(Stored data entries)
==========

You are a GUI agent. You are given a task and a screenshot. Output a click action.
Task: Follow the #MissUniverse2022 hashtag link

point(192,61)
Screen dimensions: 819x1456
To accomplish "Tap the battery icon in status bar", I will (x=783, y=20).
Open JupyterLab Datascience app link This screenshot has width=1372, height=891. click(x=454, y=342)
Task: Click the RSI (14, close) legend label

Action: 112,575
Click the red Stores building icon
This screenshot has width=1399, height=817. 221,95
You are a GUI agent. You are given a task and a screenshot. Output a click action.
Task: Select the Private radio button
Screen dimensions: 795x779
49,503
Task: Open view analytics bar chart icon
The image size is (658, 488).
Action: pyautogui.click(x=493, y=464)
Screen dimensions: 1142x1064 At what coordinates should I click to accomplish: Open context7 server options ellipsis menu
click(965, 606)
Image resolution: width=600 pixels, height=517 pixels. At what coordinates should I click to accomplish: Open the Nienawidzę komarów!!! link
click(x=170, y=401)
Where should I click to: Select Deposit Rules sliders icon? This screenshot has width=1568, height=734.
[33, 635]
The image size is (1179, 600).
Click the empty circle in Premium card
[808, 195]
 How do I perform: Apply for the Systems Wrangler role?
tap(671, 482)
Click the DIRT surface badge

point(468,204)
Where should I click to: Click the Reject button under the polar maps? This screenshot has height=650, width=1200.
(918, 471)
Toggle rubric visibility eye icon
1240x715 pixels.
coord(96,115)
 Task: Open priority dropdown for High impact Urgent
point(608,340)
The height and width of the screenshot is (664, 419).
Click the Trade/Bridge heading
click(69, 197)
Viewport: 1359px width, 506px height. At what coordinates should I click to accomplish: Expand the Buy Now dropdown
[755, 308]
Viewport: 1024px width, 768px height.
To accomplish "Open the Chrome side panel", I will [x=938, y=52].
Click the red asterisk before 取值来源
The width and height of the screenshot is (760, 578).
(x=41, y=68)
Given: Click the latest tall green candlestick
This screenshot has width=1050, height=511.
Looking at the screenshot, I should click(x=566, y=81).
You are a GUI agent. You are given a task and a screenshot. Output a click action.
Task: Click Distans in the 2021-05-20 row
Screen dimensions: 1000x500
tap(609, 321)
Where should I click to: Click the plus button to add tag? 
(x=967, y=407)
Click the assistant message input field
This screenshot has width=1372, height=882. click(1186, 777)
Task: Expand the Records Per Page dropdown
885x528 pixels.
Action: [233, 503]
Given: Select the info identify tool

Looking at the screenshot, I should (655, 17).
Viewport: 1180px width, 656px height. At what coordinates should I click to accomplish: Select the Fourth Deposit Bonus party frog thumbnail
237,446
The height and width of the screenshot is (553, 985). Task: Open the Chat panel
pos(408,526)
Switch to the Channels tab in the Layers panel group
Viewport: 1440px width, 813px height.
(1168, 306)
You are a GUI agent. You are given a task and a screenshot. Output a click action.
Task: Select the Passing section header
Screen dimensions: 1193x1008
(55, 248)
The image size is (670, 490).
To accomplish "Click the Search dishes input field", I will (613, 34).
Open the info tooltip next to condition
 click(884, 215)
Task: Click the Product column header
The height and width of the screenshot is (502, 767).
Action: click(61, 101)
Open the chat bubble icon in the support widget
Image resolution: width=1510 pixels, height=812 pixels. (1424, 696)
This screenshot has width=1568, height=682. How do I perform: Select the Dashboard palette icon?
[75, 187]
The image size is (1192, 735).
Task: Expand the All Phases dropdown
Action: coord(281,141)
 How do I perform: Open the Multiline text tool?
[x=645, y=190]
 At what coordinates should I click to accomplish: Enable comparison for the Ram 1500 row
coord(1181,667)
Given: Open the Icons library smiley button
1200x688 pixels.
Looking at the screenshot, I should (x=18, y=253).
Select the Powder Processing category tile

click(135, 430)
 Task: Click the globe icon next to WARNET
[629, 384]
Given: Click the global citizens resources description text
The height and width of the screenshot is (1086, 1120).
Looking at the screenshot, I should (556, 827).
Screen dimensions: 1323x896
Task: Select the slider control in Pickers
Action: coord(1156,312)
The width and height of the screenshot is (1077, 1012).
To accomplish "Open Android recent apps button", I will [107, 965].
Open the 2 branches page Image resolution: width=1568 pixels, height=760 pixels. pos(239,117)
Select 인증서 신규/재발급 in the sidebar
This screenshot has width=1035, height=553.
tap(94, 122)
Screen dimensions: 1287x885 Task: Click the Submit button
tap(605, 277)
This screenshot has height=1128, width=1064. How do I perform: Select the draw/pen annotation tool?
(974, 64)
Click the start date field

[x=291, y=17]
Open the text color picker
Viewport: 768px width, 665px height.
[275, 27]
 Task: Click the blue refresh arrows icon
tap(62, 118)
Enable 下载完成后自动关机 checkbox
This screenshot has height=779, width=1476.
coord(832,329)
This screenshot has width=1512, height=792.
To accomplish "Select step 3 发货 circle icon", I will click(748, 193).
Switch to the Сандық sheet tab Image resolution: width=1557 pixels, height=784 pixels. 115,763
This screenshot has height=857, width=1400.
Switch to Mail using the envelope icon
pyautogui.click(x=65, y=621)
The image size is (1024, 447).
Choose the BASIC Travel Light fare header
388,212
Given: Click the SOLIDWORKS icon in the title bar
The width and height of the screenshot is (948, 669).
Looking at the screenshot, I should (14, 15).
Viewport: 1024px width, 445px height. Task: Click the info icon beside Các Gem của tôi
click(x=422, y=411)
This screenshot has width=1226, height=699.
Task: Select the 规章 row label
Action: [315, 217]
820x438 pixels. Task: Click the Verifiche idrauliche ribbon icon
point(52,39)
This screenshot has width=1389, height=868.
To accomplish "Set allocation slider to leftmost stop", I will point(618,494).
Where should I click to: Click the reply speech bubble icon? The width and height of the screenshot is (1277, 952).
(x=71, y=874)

==========

— Task prompt —
After reading the lines above, reproduce them all exactly.

— Answer section —
You are a GUI agent. You are given a task and a screenshot. Output a click action.
Task: Follow the #MissUniverse2022 hashtag link

point(192,61)
Screen dimensions: 819x1456
To accomplish "Tap the battery icon in status bar", I will (x=783, y=20).
Open JupyterLab Datascience app link This screenshot has width=1372, height=891. click(x=454, y=342)
Task: Click the RSI (14, close) legend label

Action: 112,575
Click the red Stores building icon
This screenshot has width=1399, height=817. 221,95
You are a GUI agent. You are given a task and a screenshot. Output a click action.
Task: Select the Private radio button
Screen dimensions: 795x779
49,503
Task: Open view analytics bar chart icon
The image size is (658, 488).
Action: pyautogui.click(x=493, y=464)
Screen dimensions: 1142x1064 At what coordinates should I click to accomplish: Open context7 server options ellipsis menu
click(965, 606)
Image resolution: width=600 pixels, height=517 pixels. At what coordinates should I click to accomplish: Open the Nienawidzę komarów!!! link
click(x=170, y=401)
Where should I click to: Select Deposit Rules sliders icon? This screenshot has width=1568, height=734.
[33, 635]
The image size is (1179, 600).
Click the empty circle in Premium card
[808, 195]
 How do I perform: Apply for the Systems Wrangler role?
tap(671, 482)
Click the DIRT surface badge

point(468,204)
Where should I click to: Click the Reject button under the polar maps? This screenshot has height=650, width=1200.
(918, 471)
Toggle rubric visibility eye icon
1240x715 pixels.
coord(96,115)
 Task: Open priority dropdown for High impact Urgent
point(608,340)
The height and width of the screenshot is (664, 419).
Click the Trade/Bridge heading
click(69, 197)
Viewport: 1359px width, 506px height. At what coordinates should I click to accomplish: Expand the Buy Now dropdown
[755, 308]
Viewport: 1024px width, 768px height.
To accomplish "Open the Chrome side panel", I will [x=938, y=52].
Click the red asterisk before 取值来源
The width and height of the screenshot is (760, 578).
(x=41, y=68)
Given: Click the latest tall green candlestick
This screenshot has width=1050, height=511.
Looking at the screenshot, I should click(x=566, y=81).
You are a GUI agent. You are given a task and a screenshot. Output a click action.
Task: Click Distans in the 2021-05-20 row
Screen dimensions: 1000x500
tap(609, 321)
Where should I click to: Click the plus button to add tag? 
(x=967, y=407)
Click the assistant message input field
This screenshot has width=1372, height=882. click(1186, 777)
Task: Expand the Records Per Page dropdown
885x528 pixels.
Action: [233, 503]
Given: Select the info identify tool

Looking at the screenshot, I should (655, 17).
Viewport: 1180px width, 656px height. At what coordinates should I click to accomplish: Select the Fourth Deposit Bonus party frog thumbnail
237,446
The height and width of the screenshot is (553, 985). Task: Open the Chat panel
pos(408,526)
Switch to the Channels tab in the Layers panel group
Viewport: 1440px width, 813px height.
(1168, 306)
You are a GUI agent. You are given a task and a screenshot. Output a click action.
Task: Select the Passing section header
Screen dimensions: 1193x1008
(55, 248)
The image size is (670, 490).
To accomplish "Click the Search dishes input field", I will (613, 34).
Open the info tooltip next to condition
 click(884, 215)
Task: Click the Product column header
The height and width of the screenshot is (502, 767).
Action: click(61, 101)
Open the chat bubble icon in the support widget
Image resolution: width=1510 pixels, height=812 pixels. (1424, 696)
This screenshot has width=1568, height=682. How do I perform: Select the Dashboard palette icon?
[75, 187]
The image size is (1192, 735).
Task: Expand the All Phases dropdown
Action: coord(281,141)
 How do I perform: Open the Multiline text tool?
[x=645, y=190]
 At what coordinates should I click to accomplish: Enable comparison for the Ram 1500 row
coord(1181,667)
Given: Open the Icons library smiley button
1200x688 pixels.
Looking at the screenshot, I should (x=18, y=253).
Select the Powder Processing category tile

click(135, 430)
 Task: Click the globe icon next to WARNET
[629, 384]
Given: Click the global citizens resources description text
The height and width of the screenshot is (1086, 1120).
Looking at the screenshot, I should (556, 827).
Screen dimensions: 1323x896
Task: Select the slider control in Pickers
Action: coord(1156,312)
The width and height of the screenshot is (1077, 1012).
To accomplish "Open Android recent apps button", I will [107, 965].
Open the 2 branches page Image resolution: width=1568 pixels, height=760 pixels. pos(239,117)
Select 인증서 신규/재발급 in the sidebar
This screenshot has width=1035, height=553.
tap(94, 122)
Screen dimensions: 1287x885 Task: Click the Submit button
tap(605, 277)
This screenshot has height=1128, width=1064. How do I perform: Select the draw/pen annotation tool?
(974, 64)
Click the start date field

[x=291, y=17]
Open the text color picker
Viewport: 768px width, 665px height.
[275, 27]
 Task: Click the blue refresh arrows icon
tap(62, 118)
Enable 下载完成后自动关机 checkbox
This screenshot has height=779, width=1476.
coord(832,329)
This screenshot has width=1512, height=792.
To accomplish "Select step 3 发货 circle icon", I will click(748, 193).
Switch to the Сандық sheet tab Image resolution: width=1557 pixels, height=784 pixels. 115,763
This screenshot has height=857, width=1400.
Switch to Mail using the envelope icon
pyautogui.click(x=65, y=621)
The image size is (1024, 447).
Choose the BASIC Travel Light fare header
388,212
Given: Click the SOLIDWORKS icon in the title bar
The width and height of the screenshot is (948, 669).
Looking at the screenshot, I should (14, 15).
Viewport: 1024px width, 445px height. Task: Click the info icon beside Các Gem của tôi
click(x=422, y=411)
This screenshot has width=1226, height=699.
Task: Select the 规章 row label
Action: [315, 217]
820x438 pixels. Task: Click the Verifiche idrauliche ribbon icon
point(52,39)
This screenshot has width=1389, height=868.
To accomplish "Set allocation slider to leftmost stop", I will point(618,494).
Where should I click to: Click the reply speech bubble icon? The width and height of the screenshot is (1277, 952).
(x=71, y=874)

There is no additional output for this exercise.